Все это было жутко интересно. Как и любопытно было смотреть на ловкие руки Лючии снующие вокруг моей головы, на изящные ее холеные пальчики, не знающие тяжелой работы, на блеск ее подкрашенных чем-то розовым ногтей, на улыбку, за которой пряталось что-то неуловимо хищное, но не злое, а вызывающее уважение к ее явно сильной и страстной натуре. Я даже представила, как Лючия может выглядеть раздетой вместе с отцом, как сплетаются их тела — и мне показалось на миг, что в постели она должна главенствовать.
Мысль эта так испугала и возмутила меня, что я прослушала очередной рассказ ее о чем-то связанном с домом каких-то там Медичи, владеющих чем-то там к югу от нашего герцогства.
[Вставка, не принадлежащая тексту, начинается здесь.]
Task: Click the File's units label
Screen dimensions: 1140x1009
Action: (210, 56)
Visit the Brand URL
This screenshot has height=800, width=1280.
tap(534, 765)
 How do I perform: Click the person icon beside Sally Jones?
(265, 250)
Нет, потом-то я все о великом итальянском роде узнала, но тогда прослушала.
— Ой! — воскликнула вдруг Лючия. — Граф приказал переодеть тебя!
И мы помчались в то крыло замка, где полагалось находиться моим покоям — так называлось место, где мне предлагалось жить, покуда я не рассержу графа непослушанием либо своей дуростью, и он не вышвырнет меня назад в деревню.
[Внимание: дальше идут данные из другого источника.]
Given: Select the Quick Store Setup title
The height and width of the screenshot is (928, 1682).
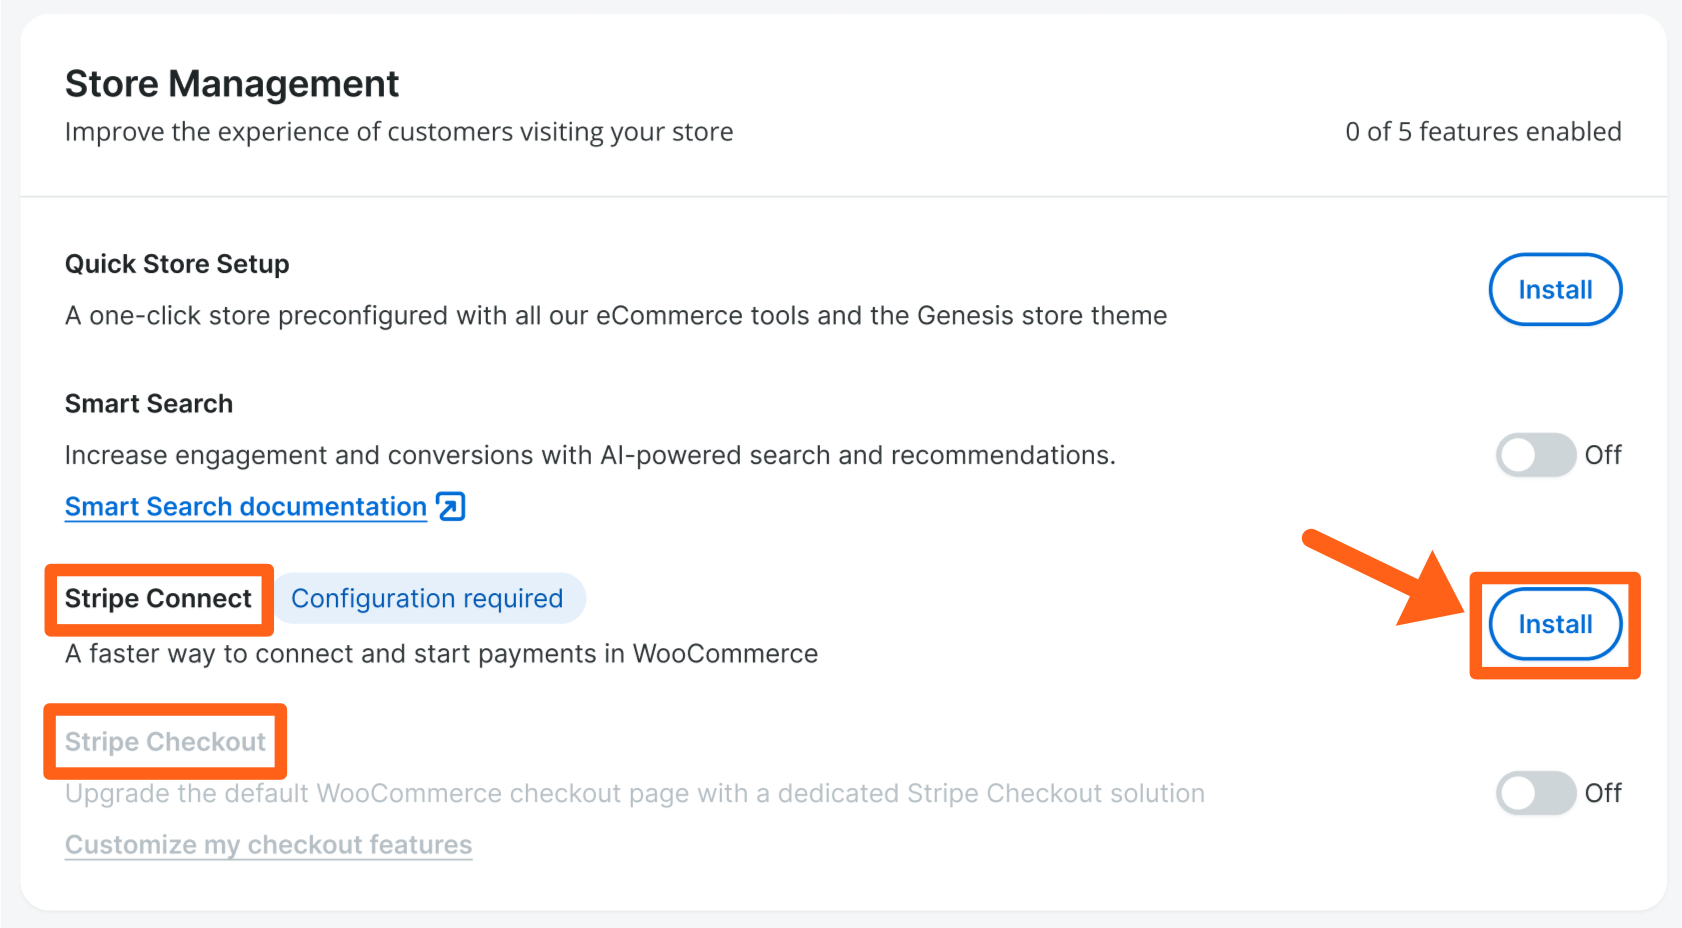Looking at the screenshot, I should click(x=177, y=264).
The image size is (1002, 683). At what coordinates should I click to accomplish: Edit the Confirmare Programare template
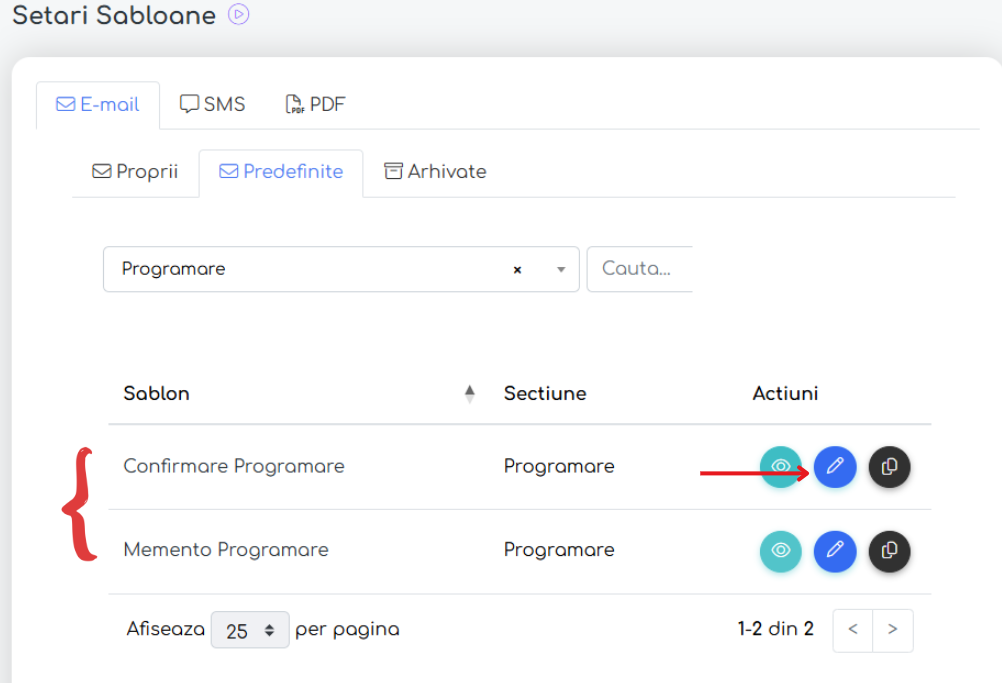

По пути к Девичьей башне мы с Лючией чуть не сбили с ног какого-то тонконогого в длинных штанах с пузырями до колен простолюдина. Гульфик у него имелся, но какой-то невыразительный. Так — нашлепка на штанах.
— Простите, сеньорита, — сказал он, отступая в сторону. — Вы появились так неожиданно.
— Что ты здесь делаешь? — удивилась я.
Место и впрямь было неуютным: слишком темное, пахнущее сыростью, а главное — совсем неудобное для того, чтобы находиться там незаметно. И зачем?
— Я ждал вас, сеньорита, — сказал мальчишка. — Хотел принести свои извинения за тот случай на стене, когда вы… — тут он слегка смешался, но продолжил, — …на выгоне…
Я весело рассмеялась, чмокнула его в щеку.
— Ничего страшного, — сказала при этом. — Ты подарил мне удачу. Тебя как зовут?
— Джованни, — ответил он, и даже в полумраке коридора было заметно, как мальчик покраснел. — Я — паж вашего отца.
Должность пажа у графа могла принадлежать лишь мальчику дворянского рода. Я знала это. Но в тот момент не придала тому никакого значения. Мне было весело, радостно осознавать себя лицом значительным, к которому обращаются мальчишки с почтением, а взрослые женщины позволяют себя бить, поэтому уже нарочно, лишь чтобы еще сильнее смутить пажа, чмокнула его в другую щеку, и побежала, приподняв пальчиками подол своего тяжелого платья, вслед за медленно уходящей, но прислушивающейся к нашему разговору служанкой.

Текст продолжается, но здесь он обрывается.